In order to achieve her goals, African Institutions must attune training that ensure that quality of labour is given preeminence. African labour in confronting the world must take counsel from these words of the Lebanese poet, Khalil Gibran:

 

She looks back at the path she has traveled,
from the peaks of the mountains,
the long winding road crossing forests and villages.

 

And in front of her,
she sees an ocean so vast.
that to enter

there seems nothing more than to disappear forever.

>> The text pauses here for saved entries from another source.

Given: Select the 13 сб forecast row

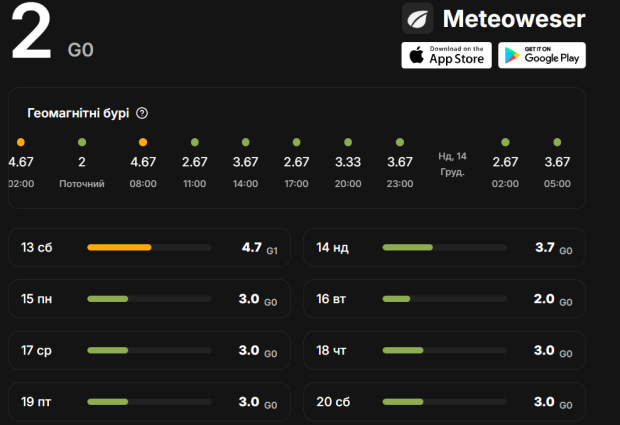Looking at the screenshot, I should pyautogui.click(x=149, y=247).
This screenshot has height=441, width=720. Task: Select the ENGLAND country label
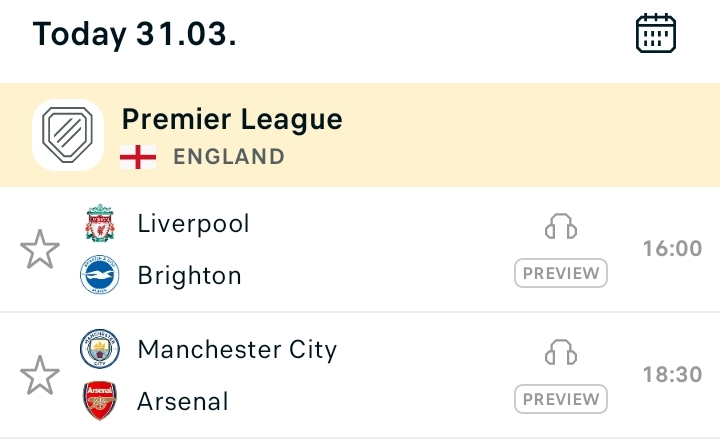[x=229, y=157]
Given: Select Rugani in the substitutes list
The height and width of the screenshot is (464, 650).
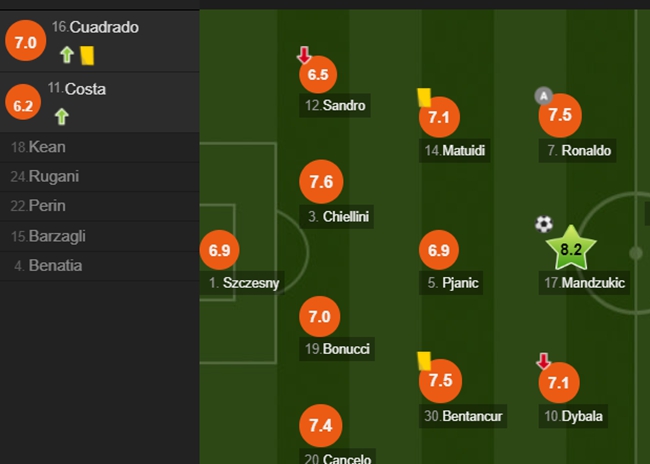Looking at the screenshot, I should pos(99,177).
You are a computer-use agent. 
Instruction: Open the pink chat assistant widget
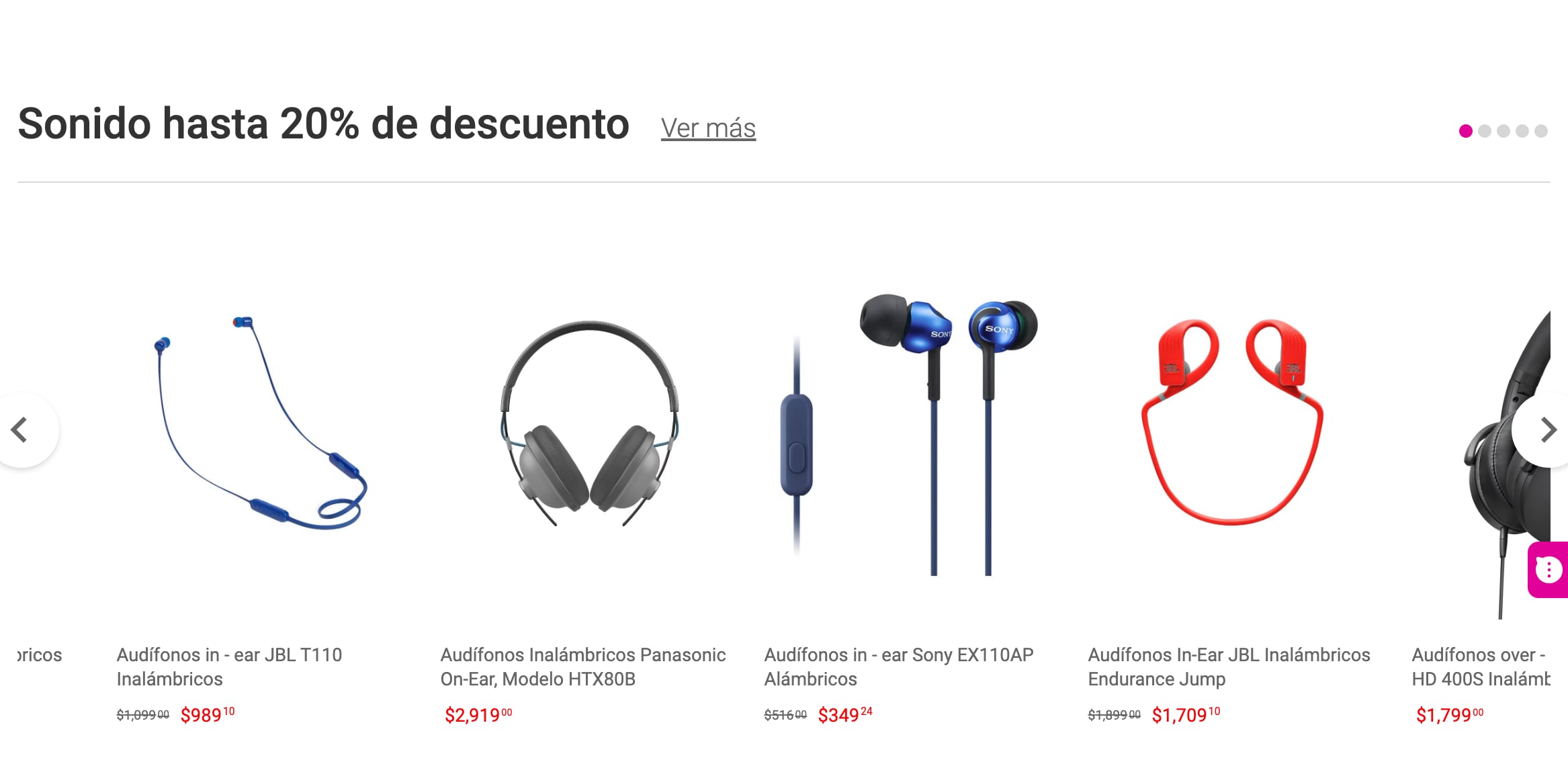(1549, 570)
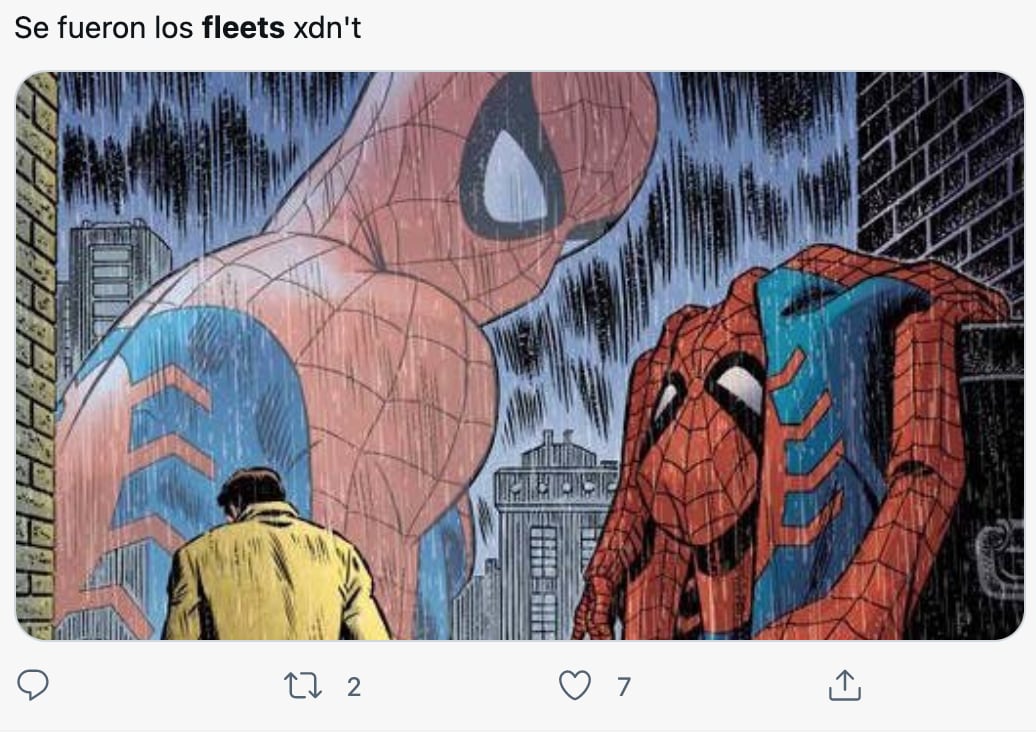This screenshot has width=1036, height=736.
Task: Click the discarded Spider-Man suit on trash can
Action: click(790, 440)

But there is no other way.
The river can not go back.


Nobody can go back.
To go back is impossible in existence.


The river needs to take the risk
of entering the ocean because only then will fear disappear,
Because that’s where the river will know
It’s not about disappearing into the ocean,
but of becoming the ocean

 

Africa must enter the ocean of development.


G. CONCLUSION
Africa has had an unfortunate relation with the international community. Colonialism was an evil we cannot forget. The contemporary African leadership crisis compounded with neo-colonialism and neoliberalism has created a horrendous situation in the continent as African people struggle to access poorly-managed resources. The situation was poignantly described by Archbishop Desmond Tutu when he lamented;

 

The picture is bleak and the prospect one of seemingly unmitigated gloom. It is as if the entire continent was groaning under the curse of Ham and was indeed in all aspects of the Dark Continent of antiquity. Africans may well ask: “Are we God’s step children? Why has disaster picked on us so conspicuously?” We appear to be tragically unique in this respect.

 

Governance and sustainable development are too closely interwoven concepts. Issues of climate and protection of environment for our posterity must be taken seriously. African people must relearn the indigenous of environmental and exploit their resources in a sustainable manner as outlined in Aspiration 1 of the Africa Agenda 2063.

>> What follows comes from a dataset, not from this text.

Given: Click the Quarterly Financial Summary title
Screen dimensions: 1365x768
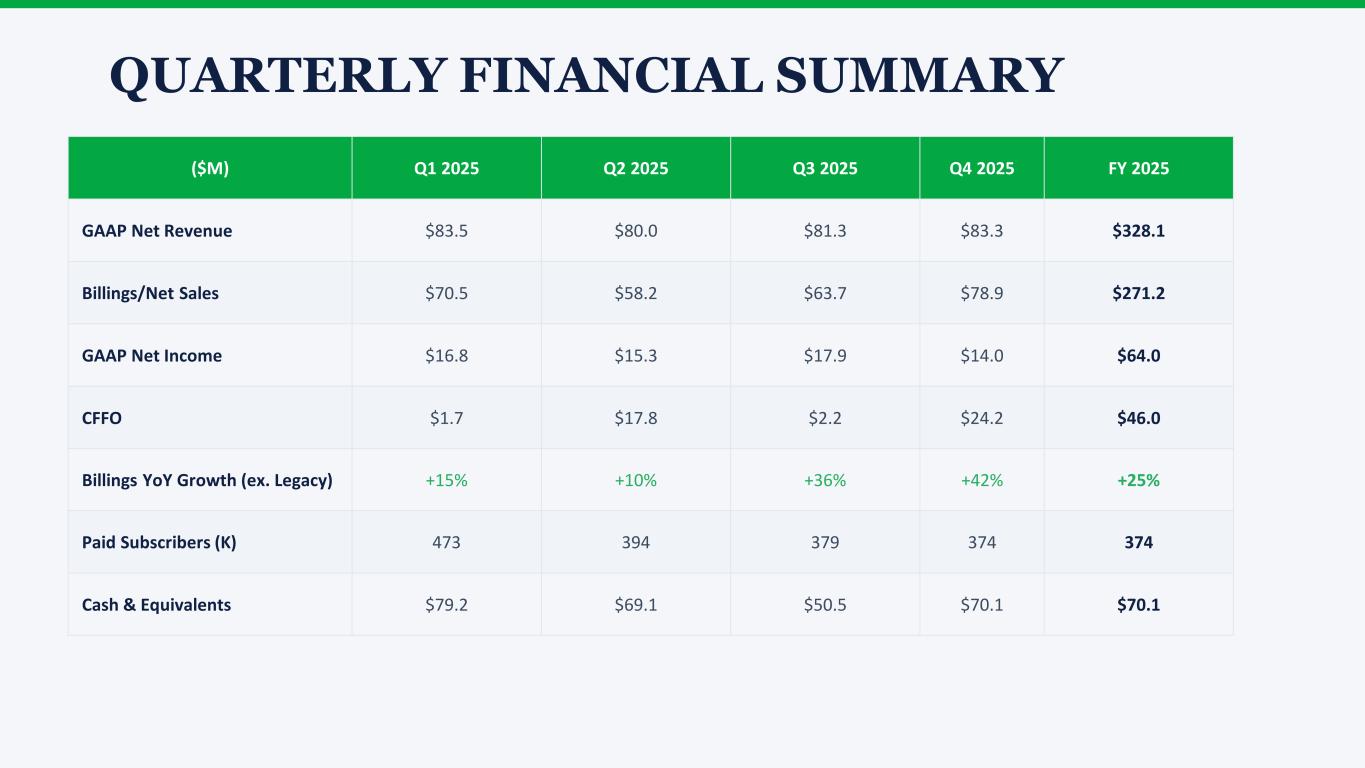Looking at the screenshot, I should click(586, 76).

While the contemporary situation in Africa is generally disheartening, there is reason to hope for a better future. A future depicted in the Africa Agenda 2063; The Africa We Want, the Seven Aspirations, and the flagship projects under the Agenda including the AfCTA. This is the future of Africa we have dared to imagine and one that we are capable to creating. So, lets create! Speaking on the 6th day of March 1997 in Accra on the occasion of the celebration of Ghana’s 40th Anniversary of Mwalimu J.K. Nyerere, the former President of the Republic of Tanzania after giving a detailed historical journey of post-colonial Africa under the subject, “Without Unity, there is No Future for Africa” warned against the balkanisation of Africa in the following terms;

 

Once you multiply national anthems, national flags and national passports, seats of the United Nations, and individuals entitled to a 21-gun salute, not to speak of a host of ministers, prime ministers and envoys, you would have a whole army of powerful people with vested interests in keeping Africa balkanised. That was what Nkrumah encountered in 1965.
 

He went on to say;
I reject the glorification of the nation-state(that) we inherited from colonialism, and the artificial nations we are trying to forge from that inheritance. We are all Africans trying very hard to be Ghanaians or Tanzanians. Fortunately for Africa, we have not been completely successful. The outside world hardly recognizes our Ghanaian-ness or Tanzanian-ness. What the outside world recognises about us is African-ness.


Ultimately he exhorted and I agree;
Africa must unite! That was the title of one of Kwame Nkrumah’s books. That call is more urgent today than ever before. Together, we, the peoples of Africa will be incomparably stronger internationally than we are now with our multiplicity of unviable states. The needs of our separate countries can be, and are being, ignored by the rich and powerful. The result is that Africa is marginalised when international decisions affection our vital interests are made.

 

In the face of the numerous battles Africa is confronting from different quarters, it is critical that concerted efforts be made to resolve outstanding issues through coordinated efforts under the aegis of a revamped African Union.